Ex-Hong Kong lawmaker Ted Hui in Britain, 

Credit: Shutterstock

Banking giant HSBC has been accused of "appeasing" China after defending a decision by one of its top executives in Asia to back Beijing’s security clampdown in Hong Kong.

The London-based bank became embroiled in a political row last June when its Asia-Pacific head, Peter Wong, signed a petition supporting China’s imposition of draconian new security laws.

The legislation has been used to detain scores of pro-democracy activists, many of whom were involved in the vast anti-Beijing protests that shook Hong Kong in 2019.

On Tuesday, two of HSBC’s top London-based managers, chief executive Noel Quinn and head of compliance head Colin Bell, were called to explain the decision before Parliament’s Foreign Affairs Committee.

MPs also wanted to quiz them over the bank’s compliance with requests by Hong Kong’s police to hand over banking records belonging to pro-democracy campaigners.

Asked about Mr Wong’s signing of the petition, Mr Quinn insisted it had not been a "political statement", but merely support for an end to months of rioting that had damaged Hong Kong’s economy.

"Peter was not advocating for a particular party or policy," he said. "That petition was to seek a resolution to the security concerns. It was not a political statement on his behalf, it was asking for the security situation to be resolved, which had culminated in an extended period of riots."

Mr Quinn added that he himself had witnessed buildings being destroyed and firebombed in Hong Kong, and that some 2.9 million other people had also signed the petition.  

During the trouble, he added, some 30,000 HSBC employees had been prevented from going to work.

 

As a bank founded in the former British colony in 1865, he said, its bosses felt that the disturbances had become "damaging not only to the economy but to the people."

He also stressed that the bank had no choice but to comply with police requests for financial records of pro-democracy figures who had come under investigation.

Among those who have been targeted is Ted Hui, a pro-democracy politician whose accounts were frozen last year, and who has now fled to the UK.

"If we get a legal instruction from a police authority anywhere in the world, I have to comply with that," Mr Quinn said. "I am not in a position to judge the motives or the validity of it… I cannot cherry pick which laws to follow."

Mr Quinn’s insistence that the bank was sticking to a policy of neutrality on political issues was challenged by the committee’s MPs, who highlighted an HSBC advertising campaign produced in 2019 that addressed Brexit.

 The campaign, which said: "We are not an island… we are part of something far far bigger", was accused at the time of pro-Remainer bias.

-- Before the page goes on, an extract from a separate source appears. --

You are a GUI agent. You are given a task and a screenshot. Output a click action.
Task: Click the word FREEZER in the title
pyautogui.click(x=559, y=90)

Tory MP Andrew Rosindell told Mr Quinn that HSBC was guilty of "double standards, hypocrisy and appeasement." "You have made statements on other issues," he said. "What you seem to be saying that it doesn’t matter how bad things get in Hong Kong, that is none of your business. It seems there is no limit to what China will do before HSBC makes some kind of stand."

Mr Quinn replied: "We are not in Hong Kong just because of profits, we were formed in Hong Kong and we will continue to be there and help the people of Hong Kong recover from the challenges they face… I have to work with the legal framework we are given."

Tory MP Bob Seely claimed that Mr Quinn’s answers showed that  HSBC had not "adequately engaged" with the problems Hong Kong was facing.

 "HSBC are happy to virtue-signal in the West, yet desperate even to avoid any ethical debate in Hong Kong," he said. "Their customers can make up their own minds about HSBC’s ‘values’."

HSBC has invested billions of dollars in expansion into mainland China, leaving it with little room for manoeuvre to defy Beijing’s edicts.

It is already looking for a replacement for Asia boss Mr Wong, who is due for retirement. 

Mr Hui, the Hong Kong politician now living in London, told The Telegraph that he "could not accept" Mr Quinn’s account of how his bank accounts had been frozen.

"During the hearing he didn’t explain at all the legal basis of freezing my account and whether the procedures are up to standard," he said.

He added: "Mr Quinn’s defence of the security law — that it is a response to violence and destruction during the protests — is exactly the stance of the pro-Beijing regime in Hong Kong."